Eleanor Kent
 

 

 

 

Born in San Francisco, Eleanor Kent has lived there most of her life, making art.  She started painting and drawing seriously in the mid-1950s after getting a BA in English at Harvard University. Kent then returned to the Bay Area to enter the San Francisco Art Institute, and later earned her Master’s degree in English from San Francisco State University.  Kent studied and painted in the Bay Area Figurative style under Ralph Ducasse, Elmer Bischoff, Nathan Oliveira, Frank Lobdell and Bruce McGaw, using a diverse array of mediums to depict the luxury of the California lifestyle.

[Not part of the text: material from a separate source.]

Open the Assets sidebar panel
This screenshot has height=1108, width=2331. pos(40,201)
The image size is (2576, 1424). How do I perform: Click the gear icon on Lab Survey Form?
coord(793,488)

Working with Bay Area Figurative masters helped Kent form a solid art foundation, which she used to explore other mediums and forms of expression in the following decades. In the 1970s, she painted on fabric and t-shirts and used color copiers to create prints.  Throughout the 1980s, Kent explored developing computer technology and graphic systems as art tools and helped found Ylem, a tech art group. During the ‘90s, Kent started knitting the mathematical images she saw on computers, and today crochets body jewelry using electro-luminescent wire, which surrounds the wearer with light. She continues to work for the creative use of technology and a sharing of information as a way of peacefully exploring of our existence.